Lines 2 to 7 set up the force layout engine with some physical parameters, the width and height and an event handler for the ticks. Ticks are D3’s simulation steps. For every tick, a function is called and the positions of the elements are recalculated. We’ll discuss the tick function further down.

Then we define a drag event listener in line 8 to 10 binding its events to two functions called dragstart and dragend. More on those later. Lines 11 to 14 show how to manipulatie the DOM using D3 by adding an SVG element with some attributes to the body.

Lines 15 and 16 handle one of the (for me) most counterintuitive features of D3: we select DOM elements by class that aren’t yet there. Line 17 attaches the nodes and links datasets to the force layout. Line 18 kicks off the physical simulation, line 22 stops it. The for-loop in between counting down from 10000 (the n variable, you remember?) executes 10000 times the force.tick() function. We also could have started the simulation and let it run infinitely but this start-stop handling provides for a steady graph instead of one always wiggling around a bit.

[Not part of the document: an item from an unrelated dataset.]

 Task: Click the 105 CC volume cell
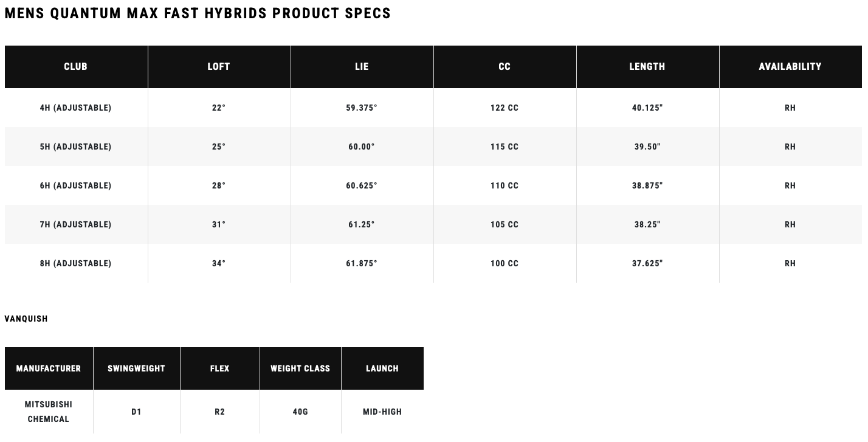[x=505, y=224]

Lines 23 to 44 define, what to do with the links by appending a g (for group) SVG element to the SVG canvas and adding line to the group. Lines 45 to 53 do something similar with the nodes adding a group and a transformation function. In lines 54 to 62 we add a AVG circle element using the nodecolor attribute from the nodes dataset. Lines 63 to 71 finally add the text label to the nodes. Line 72 eventually binds the nodes to the drag event object to allow for the dragging of nodes with a mouse.

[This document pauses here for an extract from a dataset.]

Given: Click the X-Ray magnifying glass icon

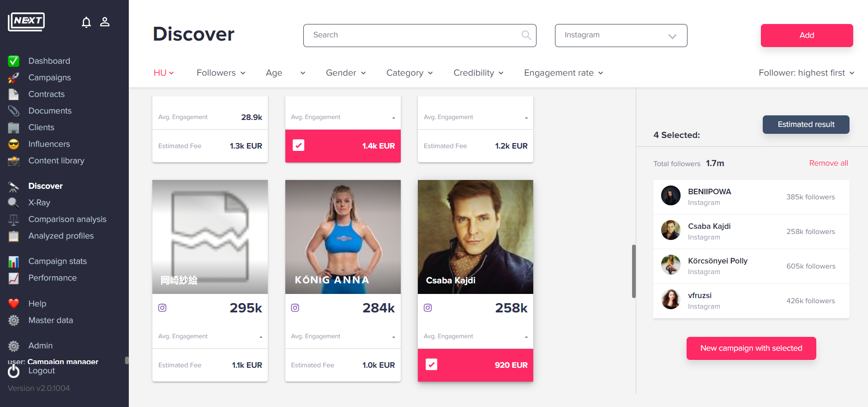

Now we need to define all the helper functions bound to event listeners in code above. First the tick() function to do the simulation steps:

function tick() {
    link.attr("x1", function (d) {
        return d.source.x;
    })
    .attr("y1", function (d) {
        return d.source.y;
    })
    .attr("x2", function (d) {
        return d.target.x;
    })
    .attr("y2", function (d) {
        return d.target.y;
    });
    node.attr("transform", function (d) {
        return "translate(" + d.x + "," + d.y + ")";
    });
}

And the dragging functions:

function dragstart(d) {
    force.stop();
}

function dragend(d) {
    force.stop();
}

The last thing to do: kick it to action by calling performGraph():

performGraph();

Why exactly did I put all the code into a function to call it in the end? In a real application you would have some additional GUI elements for example to switch on and of different types of nodes or labels etc. Every time this is done we need to recalculate the graph. Now this can be done with one function call.

Article
1 comment

Graph libraries – Cytoscape.js with Cola.js

Now it’s time for my favourite graph visualization framework. As an introduction I cite from the Cytoscape website:

Cytoscape is an open source software platform for visualizing molecular interaction networks and biological pathways and integrating these networks with annotations, gene expression profiles and other state data.

Cytoscape.js as a side project is a JavaScript library designed to build graph theory related data evaluation and visualization applications on the web. It comes with some layout renderers but is open to other visualization libraries such as Cola.js. Cola is a constraint based layout library with some very interesting features. In this context, we will use it only as a layout engine for the graph.

How does it look?

When playing around with this graph you will probably notice two things:

  1. When dragging around a single node all the other nodes of the graph remain calm and don’t wiggle around like in most physical based layouts.
  2. When reloading this page you will always see the same arrangement of nodes. The graph is stable to reloads.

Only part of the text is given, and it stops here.